There are so many what ifs for new bee keepers to consider!
 
Bees survive and indeed thrive in bog standard nationals, sure use some modern materials for a few improvements but a dry standard wooden box is more than up to the job!!
 
Just checking, as I know that I need to get the right balance between temperature and ventilation so that the bees are snug and dry for their winter cluster.

It's simple really, no such creature as the right balance between ventilation and insulation. insulation won't harm them, excessive ventilation can.
You need to ensure you have no holes in your crown board, no matches propping it open, no draughts, open mesh floor is fine but in an exposed location only a little is needed
Glue a 40 or 50mm slab of celotex inside your roof and keep it there all year round.
 
Bees survive and indeed thrive in bog standard nationals, sure use some modern materials for a few improvements but a dry standard wooden box is more than up to the job!!

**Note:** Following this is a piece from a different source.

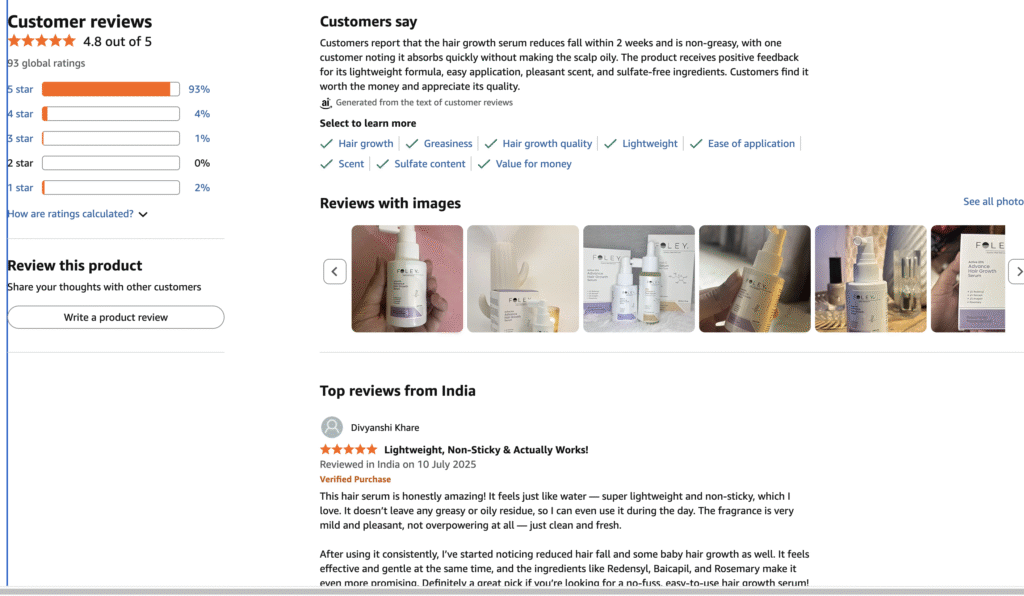Click the AI generated summary icon
This screenshot has height=596, width=1024.
coord(326,102)
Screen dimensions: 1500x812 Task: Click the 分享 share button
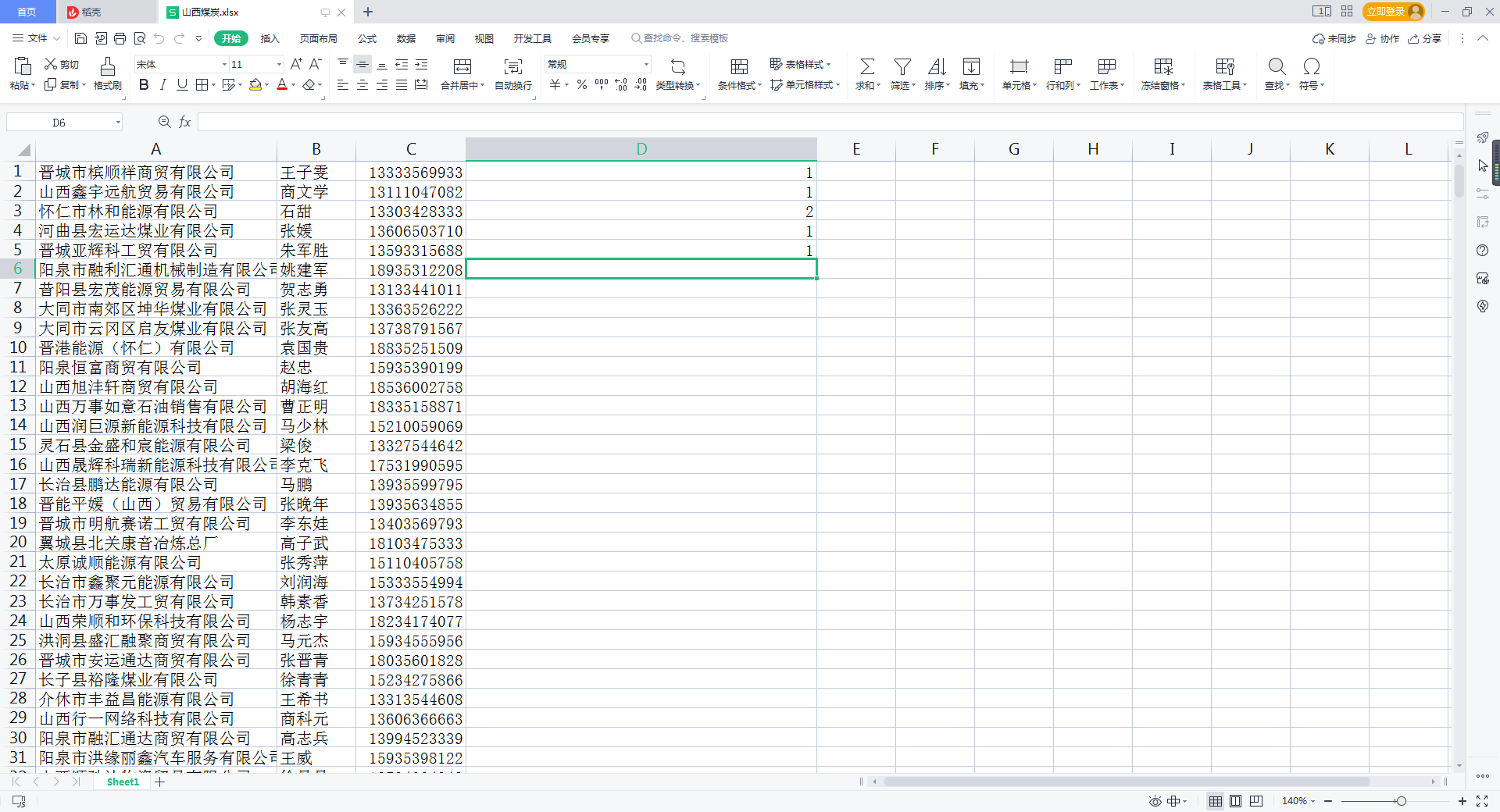pyautogui.click(x=1425, y=38)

And have an even better chance in modern poly hives... a number of commercial beekeepers are using poly in preference to timber which probably tells you something...
 
I would like to increase the number of hives I have next year by building a wooden national. I have one wooden national hive which I brought. My husband has a garage full of woodworking tools, which I can use!

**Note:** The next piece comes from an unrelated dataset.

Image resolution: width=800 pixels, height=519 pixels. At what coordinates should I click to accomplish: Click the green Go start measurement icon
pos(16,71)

Which websites are worth looking at? There are so many different plans to follow. Are there any useful hints to note or pitfalls to avoid?

Thanks,
Emily

I make all my own hives and frames, love the work and can make things I simply cant buy with much better quality. My hives with frames cost out at £12 per 14x12 hive but get the materials very cheap. If I were you I would go with a simplified plan and use shortened frame lugs like smiths. PM me if you want some pictures and can email you what I do.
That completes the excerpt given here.